I say to you today, my friends, so even though we face the difficulties of today and tomorrow, I still have a dream. It is a dream deeply rooted in the American dream.
I have a dream that one day this nation will rise up and live out the true meaning of its creed: "We hold these truths to be self-evident: that all men are created equal."
I have a dream that one day on the red hills of Georgia the sons of former slaves and the sons of former slave owners will be able to sit down together at the table of brotherhood.
I have a dream that one day even the state of Mississippi, a state sweltering with the heat of injustice, sweltering with the heat of oppression, will be transformed into an oasis of freedom and justice. I have a dream that my four little children will one day live in a nation where they will not be judged by the color of their skin but by the content of their character.
I have a dream today.
I have a dream that one day, down in Alabama, with its vicious racists, with its governor having his lips dripping with the words of interposition and nullification; one day right there in Alabama, little black boys and black girls will be able to join hands with little white boys and white girls as sisters and brothers.
I have a dream today.
I have a dream that one day every valley shall be exalted, every hill and mountain shall be made low, the rough places will be made plain, and the crooked places will be made straight, and the glory of the Lord shall be revealed, and all flesh shall see it together.

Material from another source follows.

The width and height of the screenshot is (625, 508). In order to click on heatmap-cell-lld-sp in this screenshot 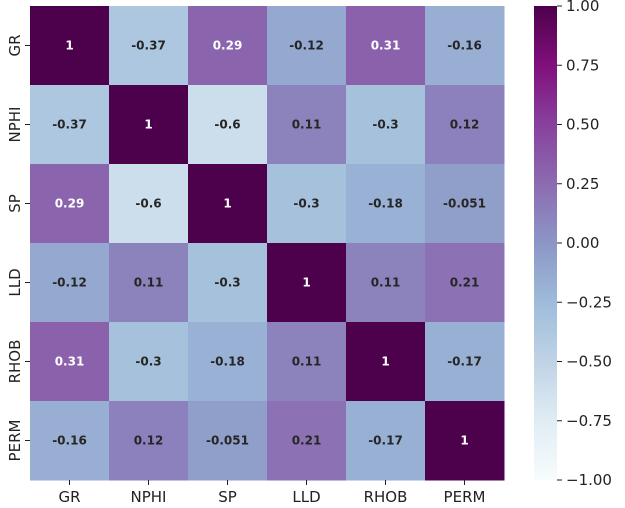, I will do `click(228, 283)`.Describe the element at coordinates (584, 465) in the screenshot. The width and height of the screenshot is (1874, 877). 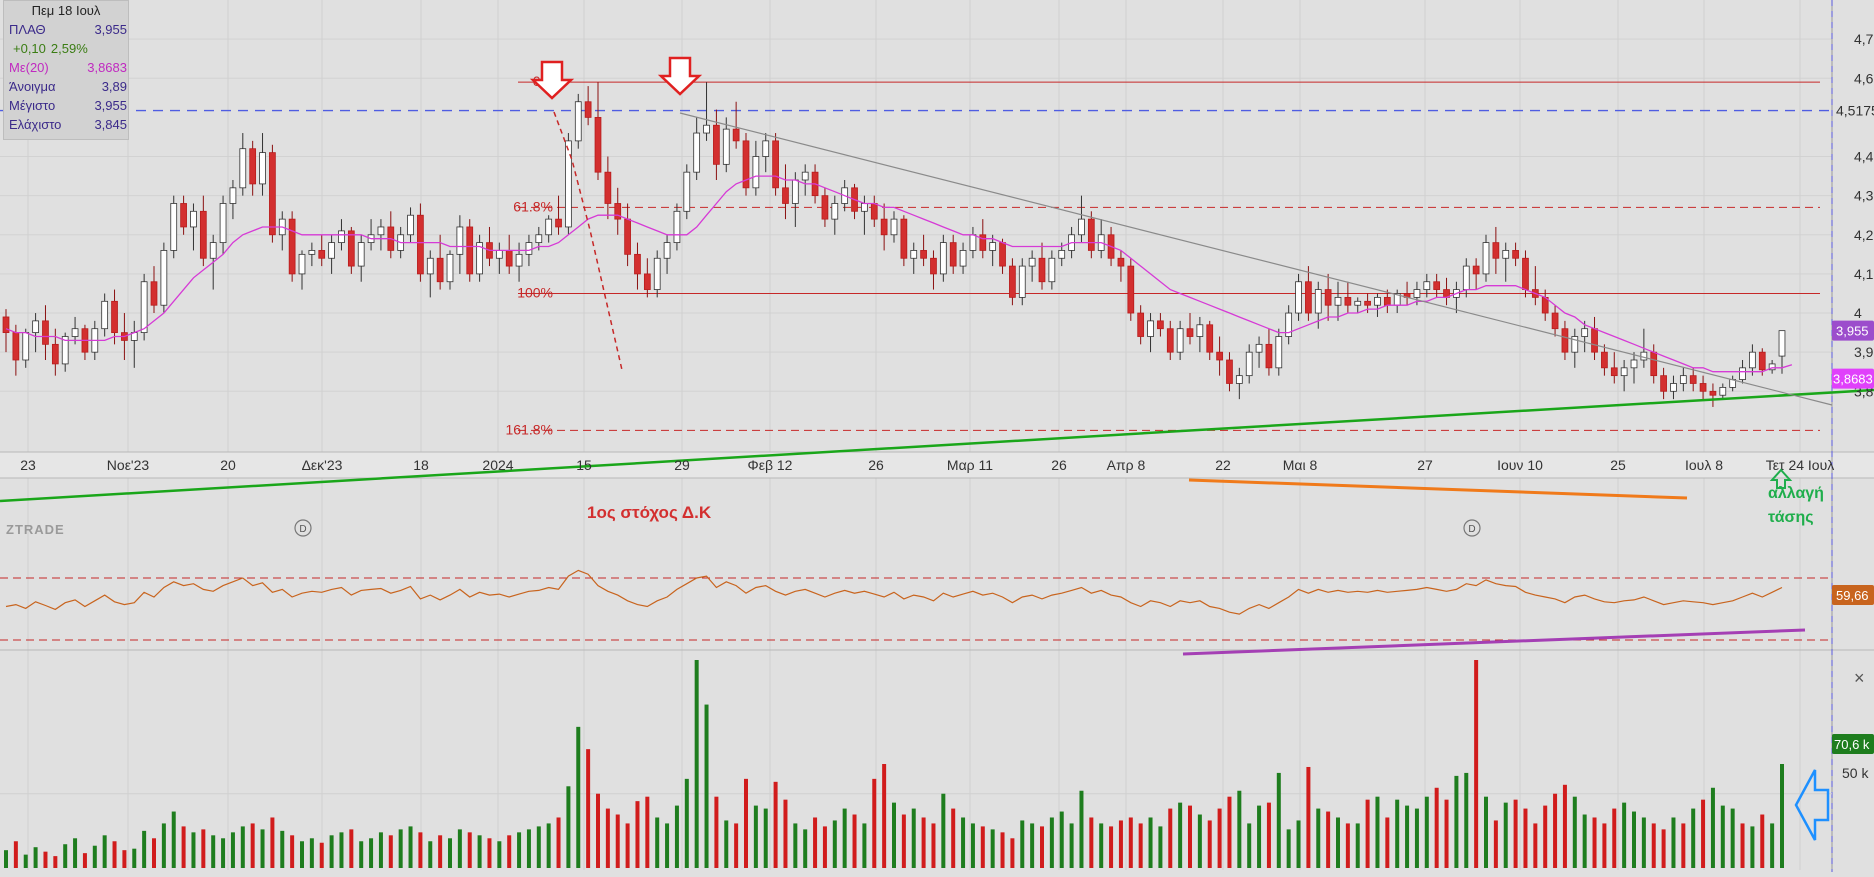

This is our hope. This is the faith that I go back to the South with. With this faith we will be able to hew out of the mountain of despair a stone of hope. With this faith we will be able to transform the jangling discords of our nation into a beautiful symphony of brotherhood. With this faith we will be able to work together, to pray together, to struggle together, to go to jail together, to stand up for freedom together, knowing that we will be free one day.
This will be the day when all of God's children will be able to sing with a new meaning, "My country, 'tis of thee, sweet land of liberty, of thee I sing. Land where my fathers died, land of the pilgrim's pride, from every mountainside, let freedom ring."
And if America is to be a great nation this must become true. So let freedom ring from the prodigious hilltops of New Hampshire. Let freedom ring from the mighty mountains of New York. Let freedom ring from the heightening Alleghenies of Pennsylvania!
Let freedom ring from the snowcapped Rockies of Colorado!
Let freedom ring from the curvaceous slopes of California!
But not only that; let freedom ring from Stone Mountain of Georgia!
Let freedom ring from Lookout Mountain of Tennessee!
Let freedom ring from every hill and molehill of Mississippi. From every mountainside, let freedom ring.
And when this happens, When we allow freedom to ring, when we let it ring from every village and every hamlet, from every state and every city, we will be able to speed up that day when all of God's children, black men and white men, Jews and Gentiles, Protestants and Catholics, will be able to join hands and sing in the words of the old Negro spiritual, "Free at last! free at last! thank God Almighty, we are free at last!"